The phrase ‘structural repairs’ is often the final nail in the coffin for many house purchases, its designation complicating insurance and mortgage approvals. The definition of a house is a structure that keeps out the elements and is safe to live in — which are also the fundamental criteria for getting a house mortgaged and insured. So why would anyone buy a house that is not ‘structurally sound’?
When we purchased Mabel’s it was pretty clear that there were some issues. There is a significant crack running down the west elevation of the building, wide enough to fit your hand in, the window seat in the living room is bowed beyond comprehension, and there are various other bulges and cracks too.
The window seat in the lounge has been bowed by the movement of the house, with the Crittal Windows now providing structural support
Of course, it is an 18th-century farmhouse, and something that has been around that long is bound to show a few signs of age. However, the movement that is evidenced at Mabel’s is an indication of a larger problem than old age and, in fact, is one of the reasons we bought her in the first place.
The need for structural repairs puts a lot of people off and means properties like this are often to be found at auction. We were excited about the challenge of a building that needed such a degree of repair and hopeful that the scale of the problems would create the opportunity for us to own a beautiful building at an affordable price.

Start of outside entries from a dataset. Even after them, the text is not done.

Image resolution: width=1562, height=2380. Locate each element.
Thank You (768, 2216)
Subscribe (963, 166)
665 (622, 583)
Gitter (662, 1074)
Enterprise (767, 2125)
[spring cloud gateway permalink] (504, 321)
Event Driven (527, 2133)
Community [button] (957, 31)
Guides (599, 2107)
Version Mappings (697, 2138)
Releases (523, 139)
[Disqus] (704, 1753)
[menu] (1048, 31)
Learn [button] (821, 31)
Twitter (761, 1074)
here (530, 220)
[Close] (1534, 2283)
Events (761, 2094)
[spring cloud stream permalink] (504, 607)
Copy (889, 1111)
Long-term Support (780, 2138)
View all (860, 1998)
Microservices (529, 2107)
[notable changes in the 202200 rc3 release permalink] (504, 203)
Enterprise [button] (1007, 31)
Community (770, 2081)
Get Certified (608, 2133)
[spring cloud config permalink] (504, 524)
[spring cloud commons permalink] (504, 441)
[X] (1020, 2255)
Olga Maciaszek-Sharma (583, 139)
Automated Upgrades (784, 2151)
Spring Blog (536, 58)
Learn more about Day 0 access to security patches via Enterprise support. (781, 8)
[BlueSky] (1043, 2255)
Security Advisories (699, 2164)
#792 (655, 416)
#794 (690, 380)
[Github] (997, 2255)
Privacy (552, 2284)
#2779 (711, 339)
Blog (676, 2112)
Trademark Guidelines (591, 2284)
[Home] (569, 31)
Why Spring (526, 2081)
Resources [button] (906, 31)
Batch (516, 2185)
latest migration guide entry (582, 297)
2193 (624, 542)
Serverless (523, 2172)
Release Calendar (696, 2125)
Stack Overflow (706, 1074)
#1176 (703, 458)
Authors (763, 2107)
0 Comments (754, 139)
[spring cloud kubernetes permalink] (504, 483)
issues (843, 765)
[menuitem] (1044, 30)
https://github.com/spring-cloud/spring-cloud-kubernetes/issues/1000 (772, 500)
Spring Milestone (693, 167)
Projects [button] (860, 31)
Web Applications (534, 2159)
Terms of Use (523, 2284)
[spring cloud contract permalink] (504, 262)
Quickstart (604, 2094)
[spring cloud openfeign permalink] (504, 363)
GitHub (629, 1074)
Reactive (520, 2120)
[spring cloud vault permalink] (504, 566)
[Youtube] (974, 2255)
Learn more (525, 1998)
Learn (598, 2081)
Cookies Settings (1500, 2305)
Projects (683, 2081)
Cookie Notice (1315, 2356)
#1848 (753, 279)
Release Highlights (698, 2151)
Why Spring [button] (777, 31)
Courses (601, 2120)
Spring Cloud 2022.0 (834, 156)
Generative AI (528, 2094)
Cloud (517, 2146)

We were confident that given the age of the property, the ease of access to the site and its detached standing we would overcome the structural issues. We considered the likely solution was to completely underpin the building and we budgeted accordingly, although we remained open-minded about the approach and recognised the need for comprehensive structural repairs.
We knew just the person to help us understand the underlying cause of Mabel’s issues: Neil, our trusty structural engineer, who has extensive experience with listed buildings and older properties.
The crack on the external wall of Mabel’s Farmhouse is wide enough to fit your hand in!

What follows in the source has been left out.